Child magazine-vendor whose life was changed by cinema

This article recounts the story of a child who sold magazines on the streets of Kabul after the fall of the Taliban and spent the most important years of her childhood among Taliban mortars in Afghanistan. She now lives in France and has acted in twenty feature films with domestic and foreign directors. It would have been far more difficult for her to achieve such a position in a war-torn country, especially in a society where she has had sad experiences.

When the name Marina Gulbahari is mentioned, the image of the child who played a role in ‘Osama’ comes to mind. The film that dealt with gender inequality during the Taliban years in Afghanistan. Marina was born in 1992 in Kabul. Ms. Gulbahari is married and has a four-year-old daughter named Sofia. She still bears bitter memories of the war. A child who witnessed Taliban atrocities, she still remembers the Taliban stoning women and cutting off their hands.

After the fall of the Taliban, Marina Gulbahari was able to rescue a once hopeless life from under the country’s ruins. Osama, directed by Sediq Barmak, was made in 2003 in Kabul. The film begins with a sentence by Dr. Ali Shariati: “God, make me one of those who gives up on the world for their religion, not one who gives up their religion for the world.” Then we see pictures of women in burqas in Kabul, filmed by a foreign journalist. In the hands of the protesting women are placards reading “We are not political”, “We are hungry” and “We want work.”

The city of Kabul in those years was nothing but a ruin, as shown in the film. The film portrays how the Taliban enter the scene and silence the protestors. In this film, Marina Gulbahari plays the role of Osama. She enters society as a child with a boyish appearance; a society in which danger rears its head every now and then.

Sediq Barmak first encountered her selling magazines in Shahr-e-Naw, one among the many people of Kabul trying to somehow make a living. He looked into her sad eyes and decided to cast her as Osama. Acting in this film is what changed the course of Marina’s life. She says she was lucky to have entered the world of cinema.

“When you are forced to be a working child, during the years when the Taliban committed their worst crimes, it is never even imaginable that one day you will become a movie star in your country,” she said. “This makes me think of children who never had the opportunity to show their talents. Those who learned to be men or women in the world before being children, and whose weak shoulders did not bend under the burden of family responsibilities.”

Marina studied until the twelfth grade and did not get the opportunity to go to university. The threats she faced during her years in Afghanistan forced her to leave the country and move to the West. She has been a refugee in France for five years.
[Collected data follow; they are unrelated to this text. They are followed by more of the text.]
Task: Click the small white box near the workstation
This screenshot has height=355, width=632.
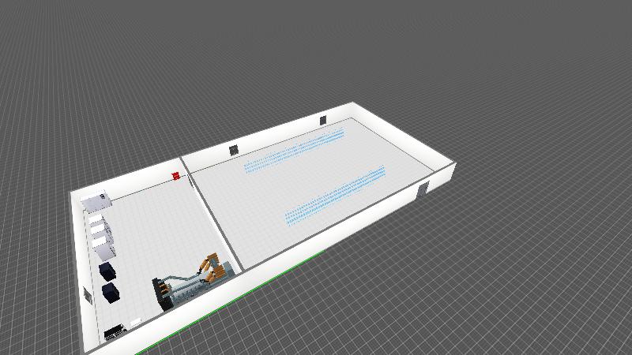Action: [136, 321]
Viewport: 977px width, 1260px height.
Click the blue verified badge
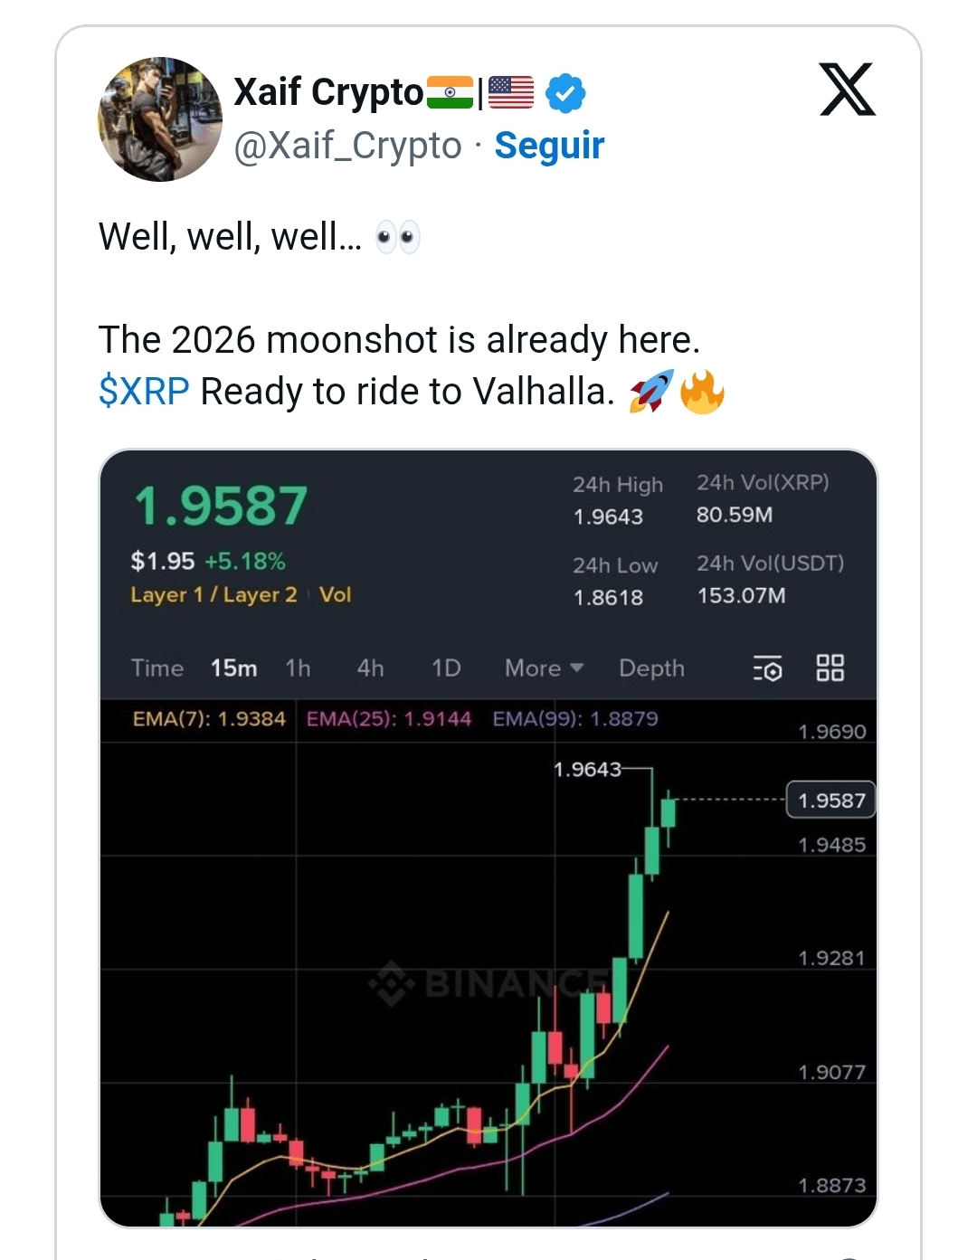pos(565,93)
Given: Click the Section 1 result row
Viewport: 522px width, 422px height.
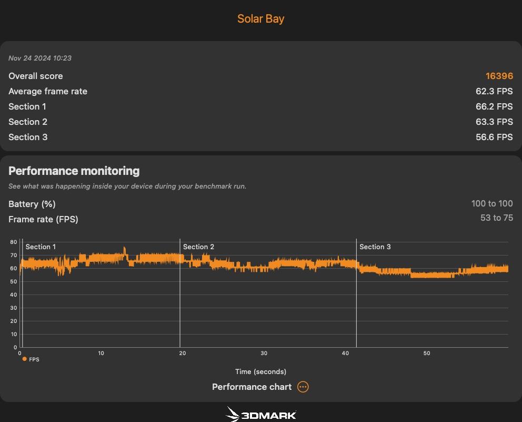Looking at the screenshot, I should click(260, 106).
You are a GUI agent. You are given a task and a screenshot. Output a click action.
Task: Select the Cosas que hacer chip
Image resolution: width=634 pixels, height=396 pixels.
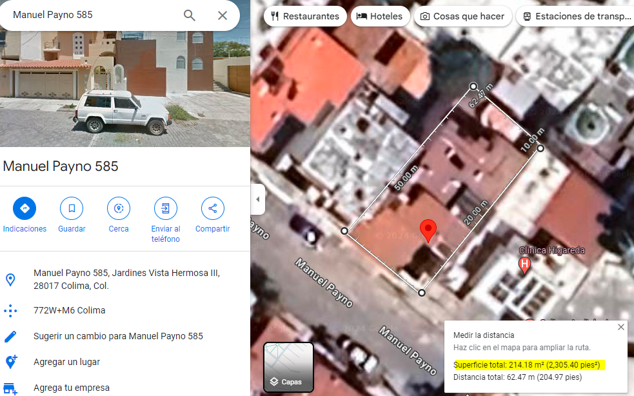coord(463,16)
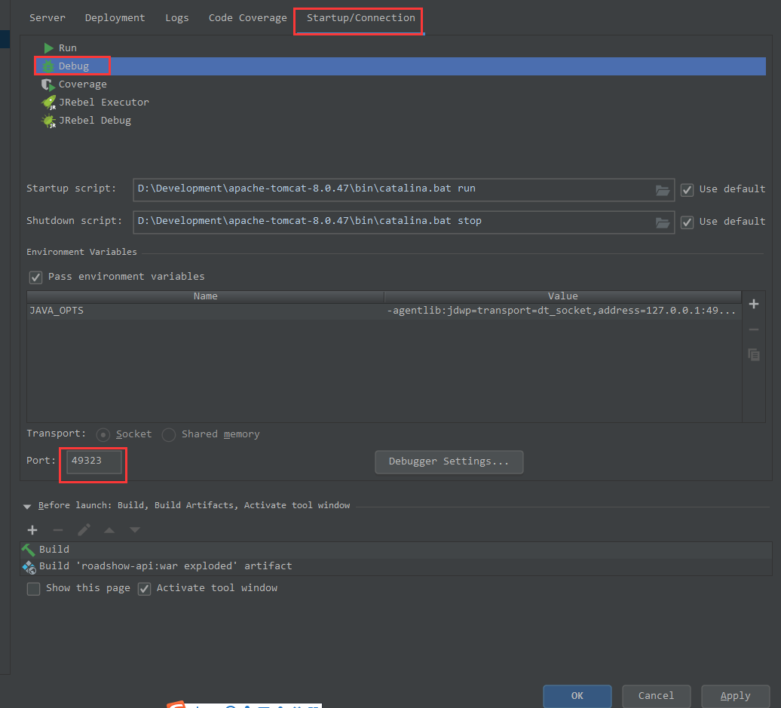Browse for the shutdown script file
781x708 pixels.
coord(662,222)
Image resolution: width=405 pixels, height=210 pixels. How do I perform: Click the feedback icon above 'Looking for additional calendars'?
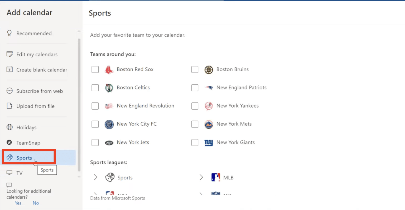[x=9, y=185]
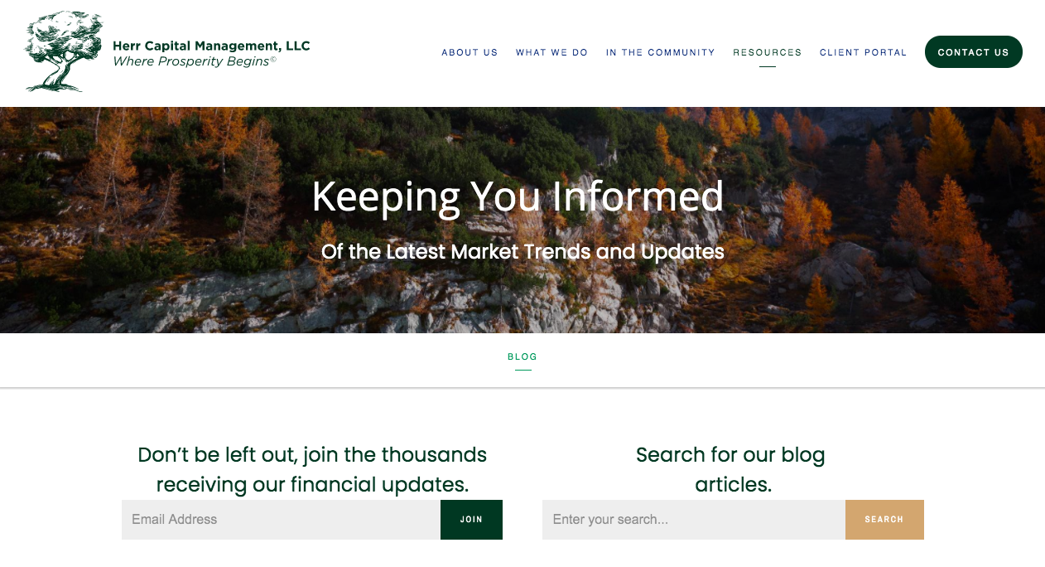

Marina goes silent on the phone and suddenly, the sound of crying is heard. She says she never dreamed of living in a foreign country, and despite all the amenities, she always wanted to remain in her country, but the situation became unbearable.

The psychological damage that the war inflicted on the young Marina will always remain. She says she did not believe the war was over even after the fall of the Taliban. She thought that those who acted in Osama as the Taliban were real, and she spent every moment of the movie shoot in fear.

In one of the scenes in the film, Osama is married to a mullah who is much older than her. “After the filming was over and we got home, I felt like the story was not over and I was the wife of a mullah and I cried in the dark at night,” says Marina.

Marina entered the cinema at a time when she did not know how to play roles in movies or read books. She was busy learning in a shelter; a shelter that taught floristry and miniature painting to boys and girls after the fall of the Taliban. Marina was learning with her brother in that shelter.

“After the fall of the Taliban, I could not believe the Kabul I saw in those days,” she said. “Men and women walked the streets safely, listening to music and watching movies. I saw how Kabul was trying to heal its wounds.”

During her speech, she recalls moments when the Taliban fired rockets and Marina hid behind her father in fear. When Marina talked about the fear and terror that could only be soothed by taking refuge behind her father, I thought of the children whose fathers had been killed by the Taliban and wondered what their sanctuary was.

“When I think back to those years, I’m scared to even hear the Taliban’s name,” says Marina. Following peace talks with the Taliban, she worries about the fate of the 35 million people who were living in parallel with the war for years.

“When I talk to my family and friends in Afghanistan, they say that the situation is so complicated that when they leave home in the morning, they are not sure whether they will return home at night or not,” she said.

Marina hopes that no other child in Afghanistan will have to experience the difficult times she went through and that people will be able to live in a lasting peace. At the end of the conversation, I ask if there is there anything she would like to say, and she replies, “When the Taliban fell, I went to school and became an actor. Now, all I want to say is that I will return to my country on the first day of peace.”